Stored items:
--------

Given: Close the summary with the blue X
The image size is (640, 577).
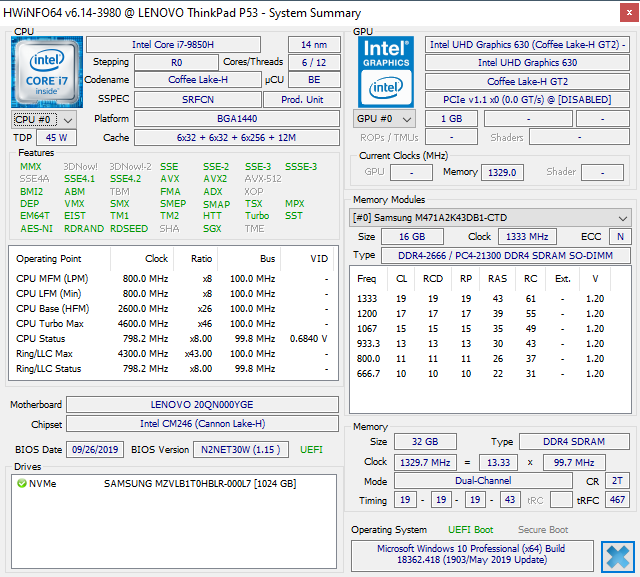Looking at the screenshot, I should tap(617, 555).
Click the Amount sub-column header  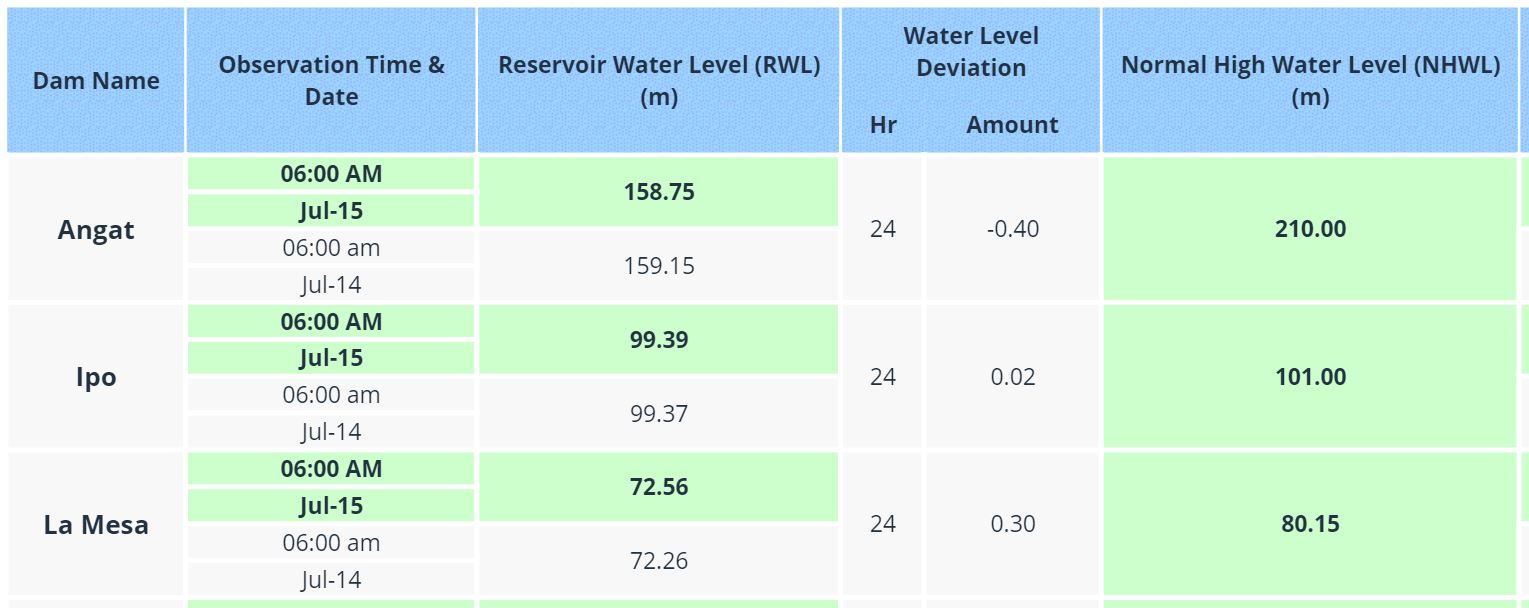(x=1012, y=125)
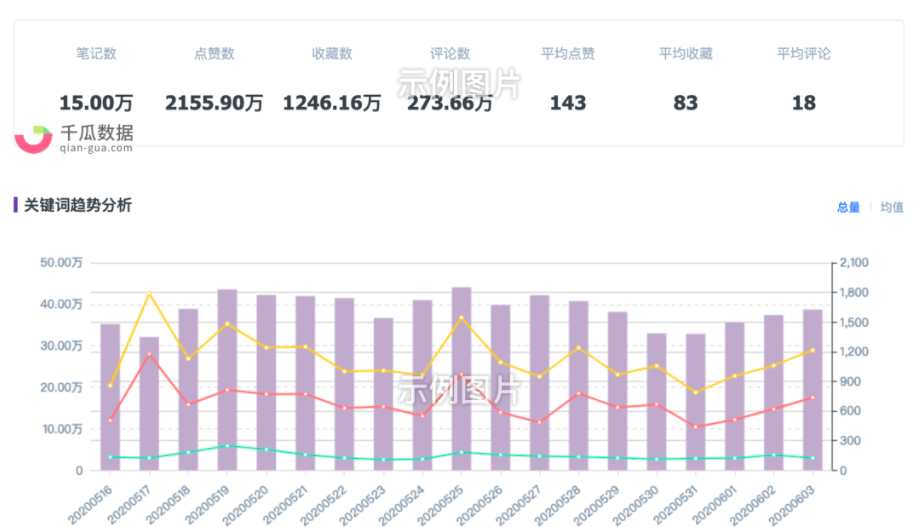Click green line point at 20200519
This screenshot has height=527, width=916.
(x=227, y=446)
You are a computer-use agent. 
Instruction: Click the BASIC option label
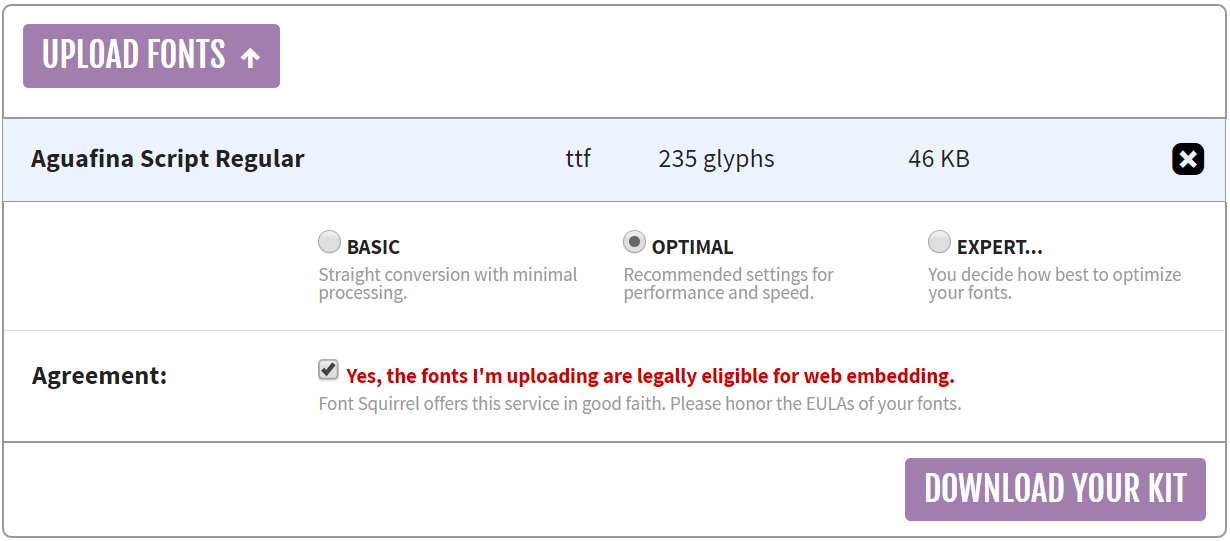point(373,247)
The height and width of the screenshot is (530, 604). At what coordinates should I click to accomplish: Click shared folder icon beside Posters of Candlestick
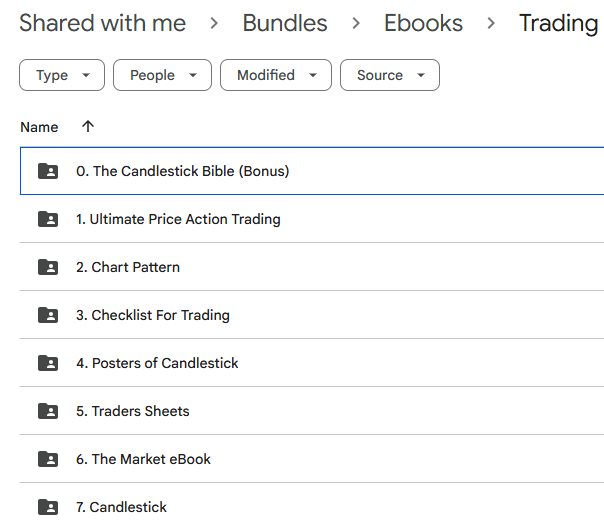coord(48,363)
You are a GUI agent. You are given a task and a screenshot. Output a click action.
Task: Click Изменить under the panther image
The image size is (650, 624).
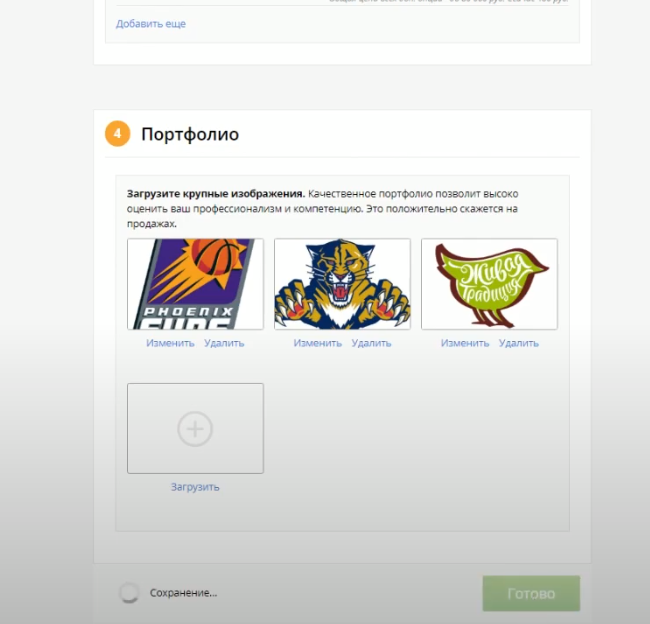318,343
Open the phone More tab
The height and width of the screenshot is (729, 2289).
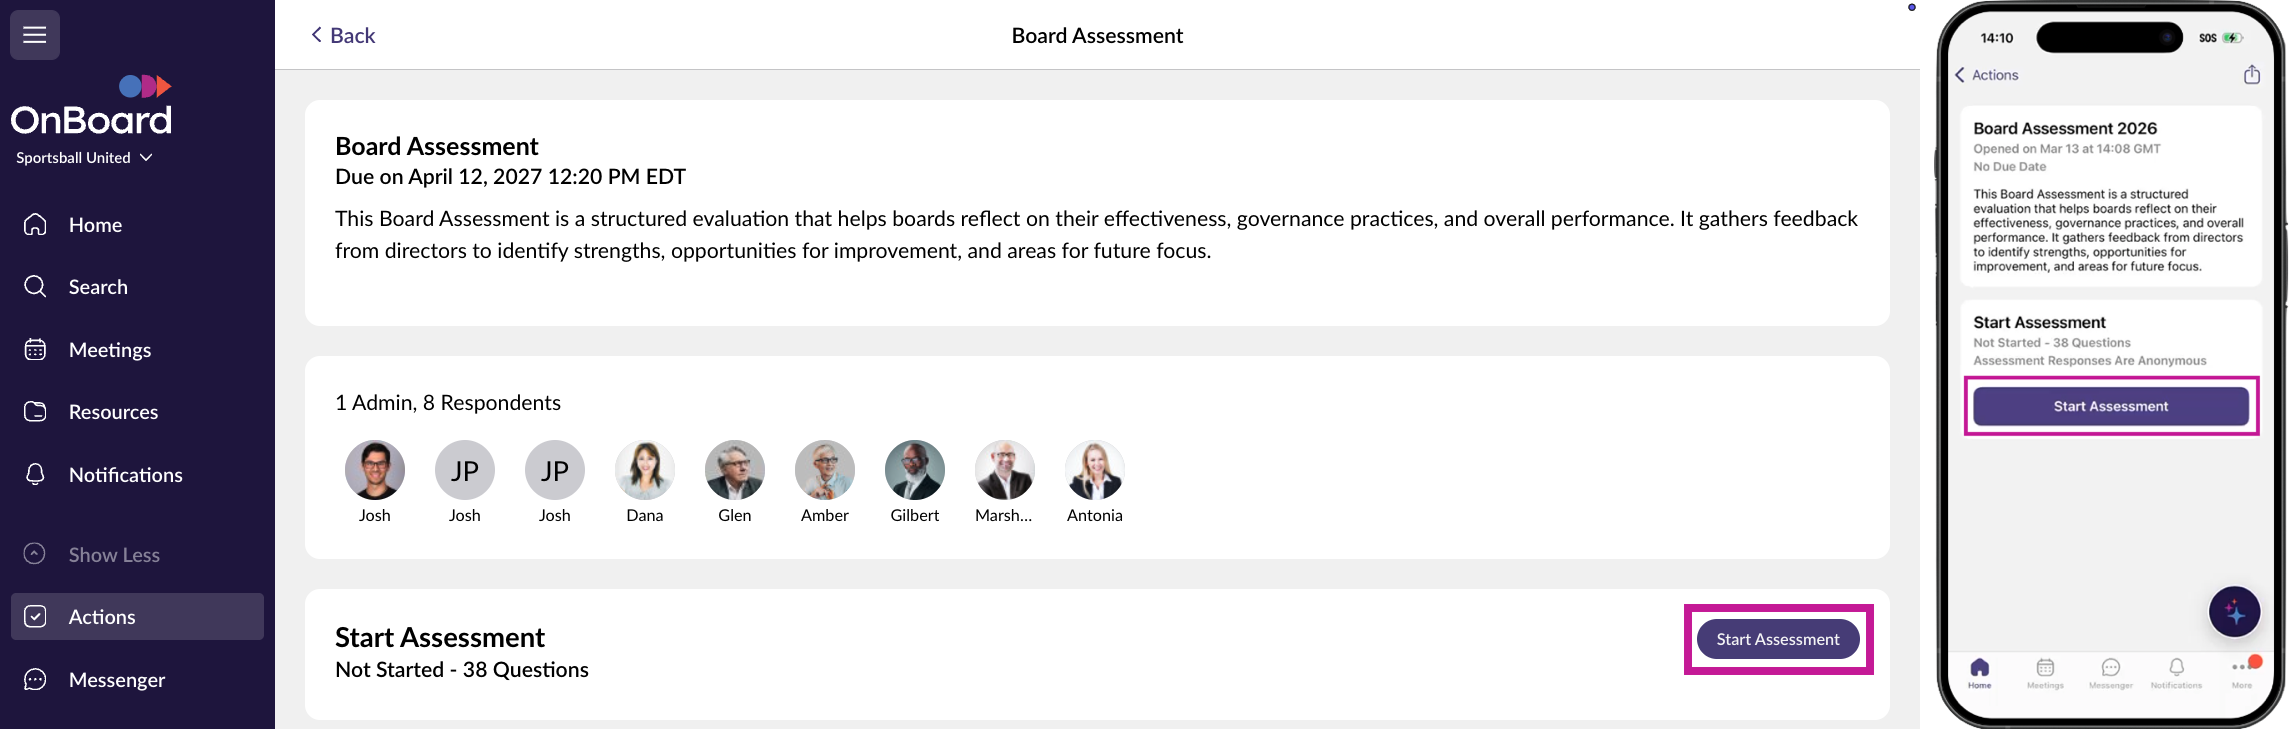[2241, 672]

--------

> [PROBLEM DETAILS]:
All lines above that include the word "agent" must be copied into the answer.

> [ANSWER SPACE]:
You are a computer-use agent. 
You are a GUI agent. You are given a task and a screenshot. Output a click action.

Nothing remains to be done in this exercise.